**Directions:** What is the count of lines below that include "arrow"? Reply with nothing else.

**Study material:**
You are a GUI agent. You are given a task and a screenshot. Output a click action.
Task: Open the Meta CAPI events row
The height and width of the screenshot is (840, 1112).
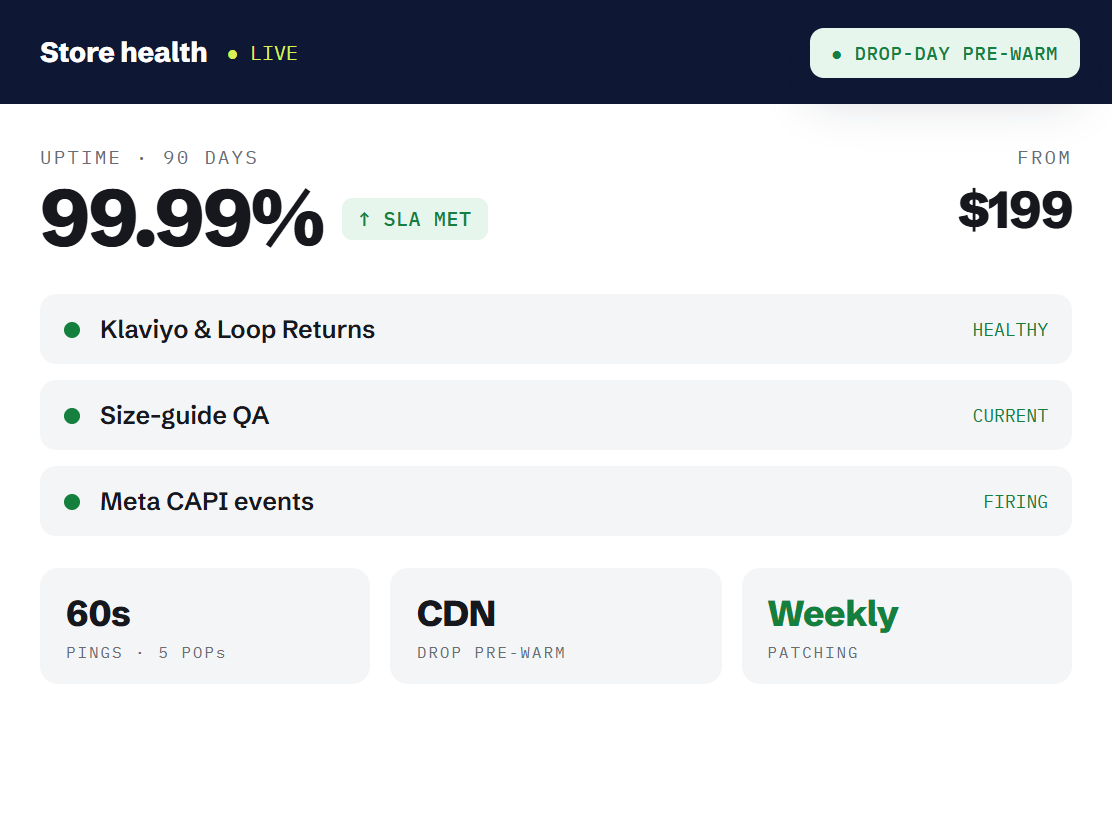(x=555, y=501)
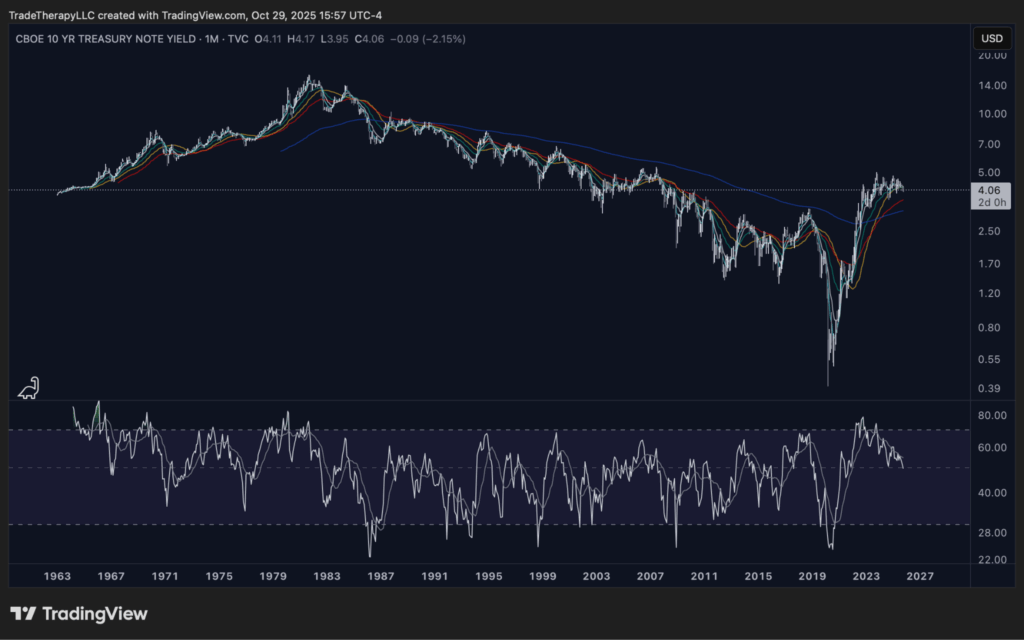
Task: Click the 2011 label on the time axis
Action: coord(705,577)
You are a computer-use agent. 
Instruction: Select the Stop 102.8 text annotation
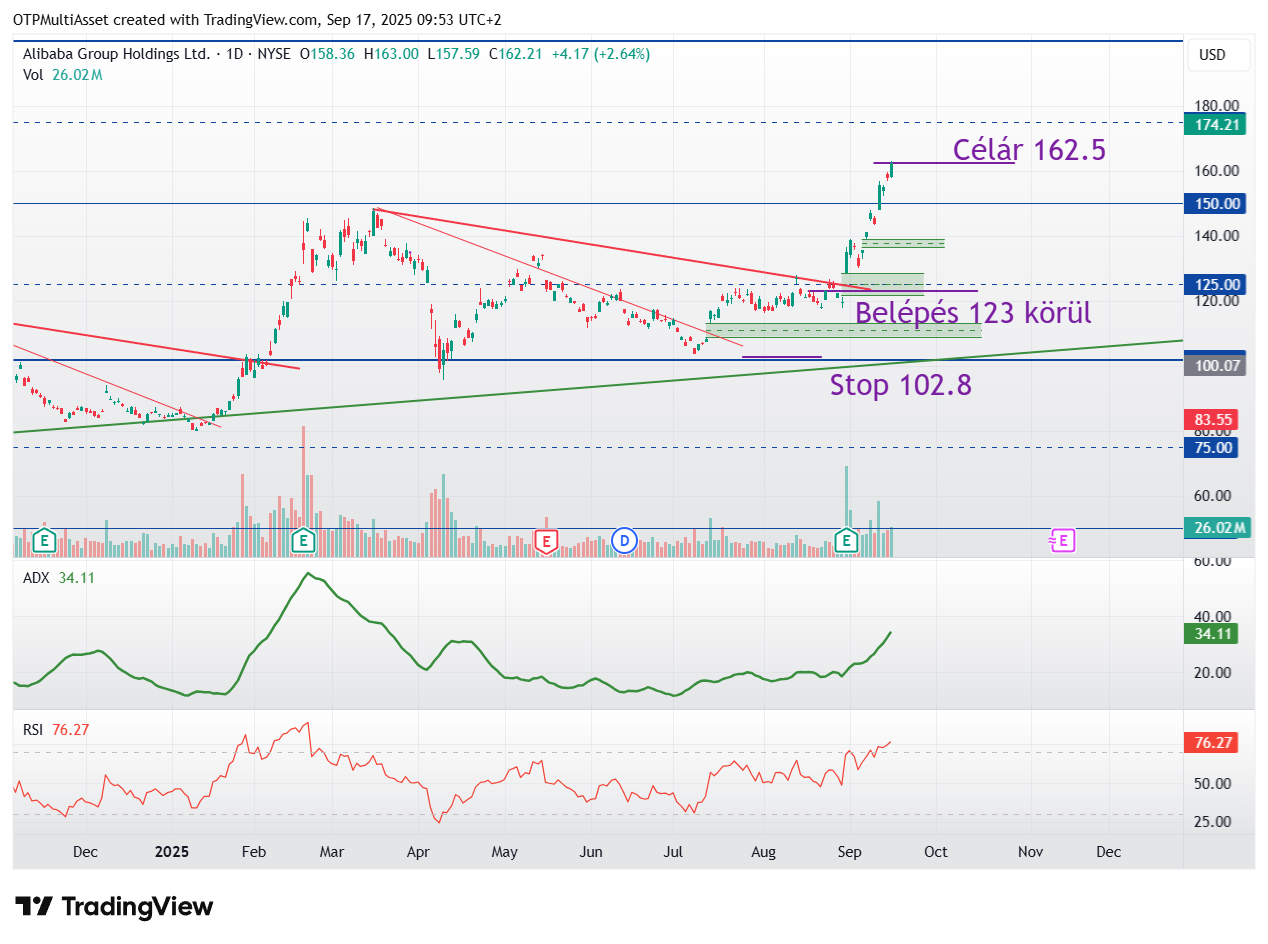900,385
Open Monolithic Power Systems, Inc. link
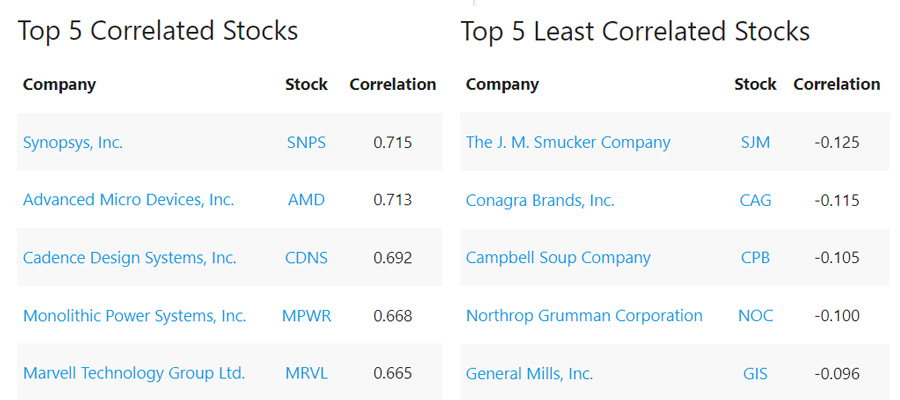 134,316
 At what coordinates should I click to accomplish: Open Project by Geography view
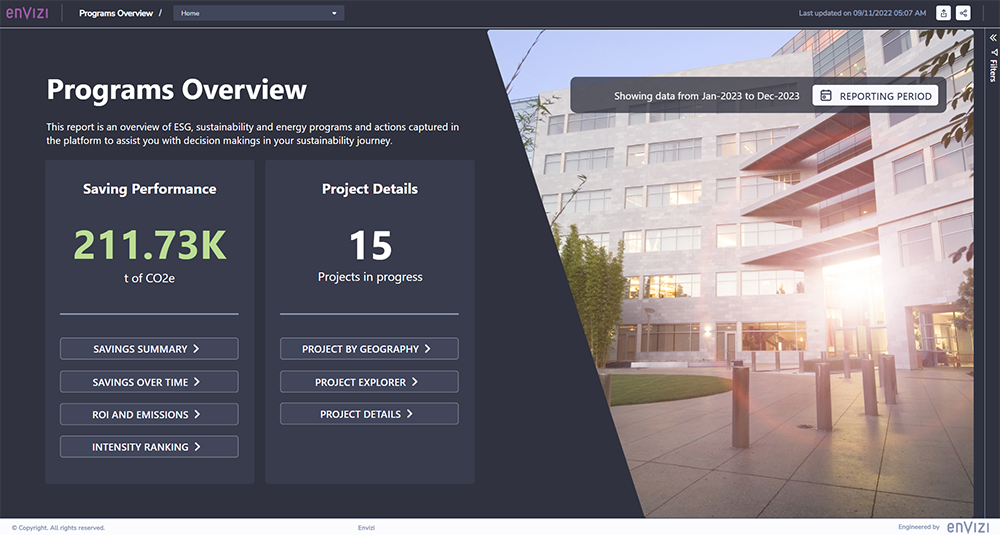click(x=369, y=349)
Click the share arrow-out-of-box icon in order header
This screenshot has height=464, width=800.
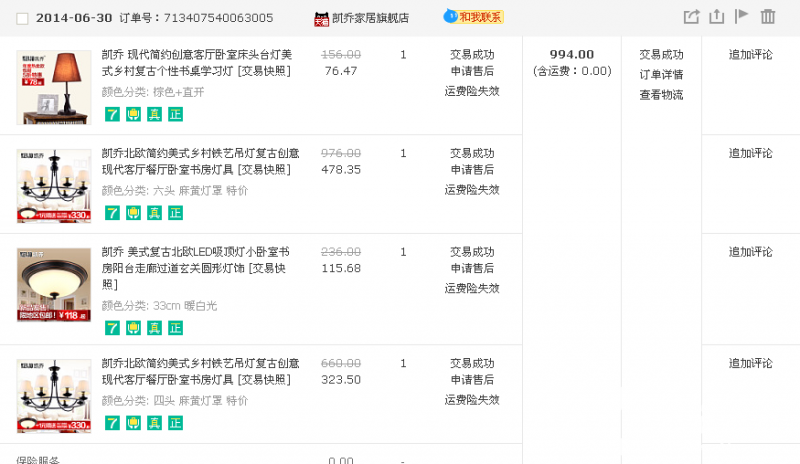tap(691, 17)
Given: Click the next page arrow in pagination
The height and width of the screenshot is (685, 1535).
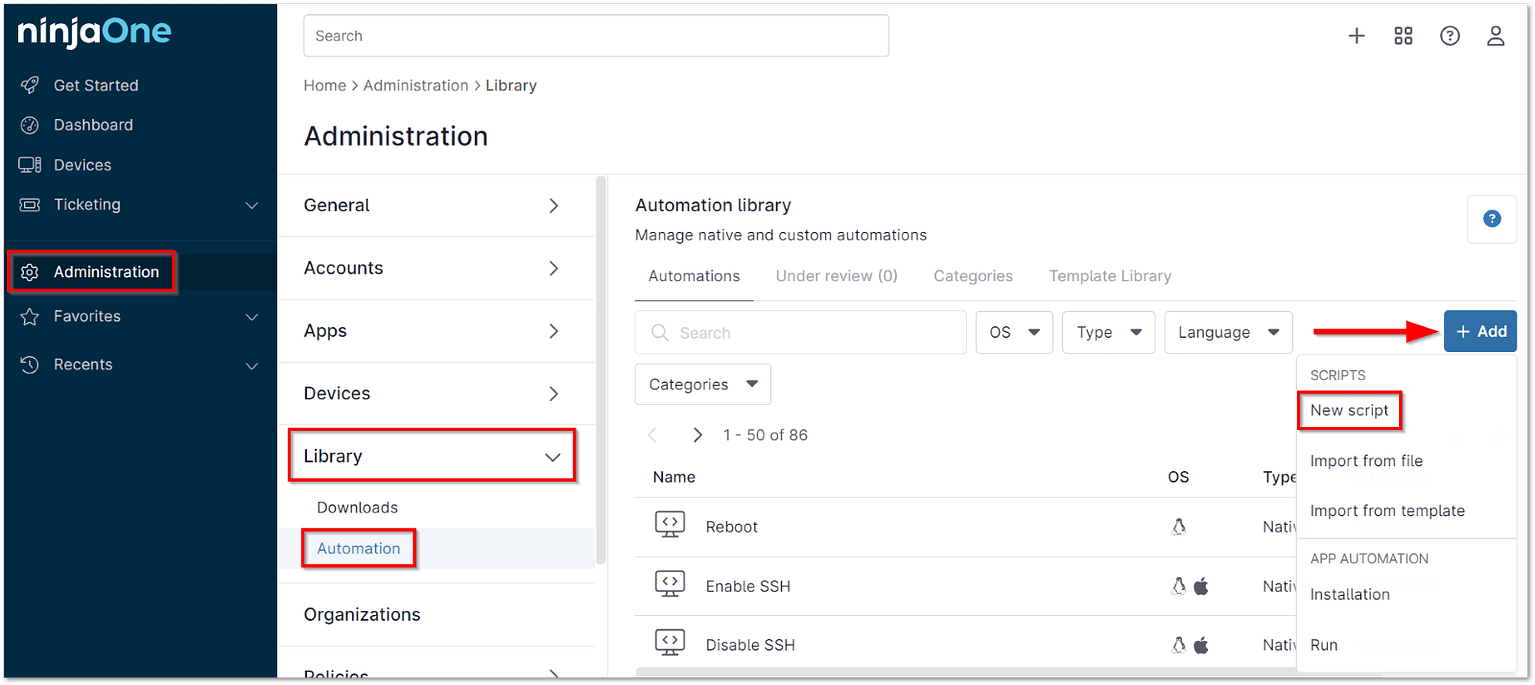Looking at the screenshot, I should click(698, 435).
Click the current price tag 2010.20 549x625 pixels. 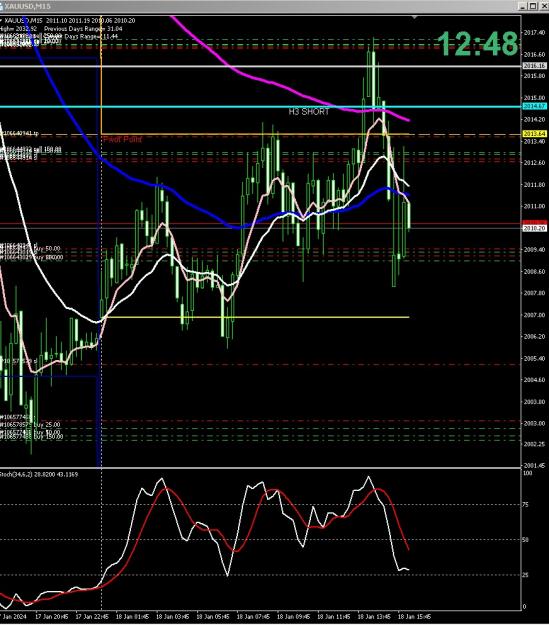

**Response for this exercise:** 2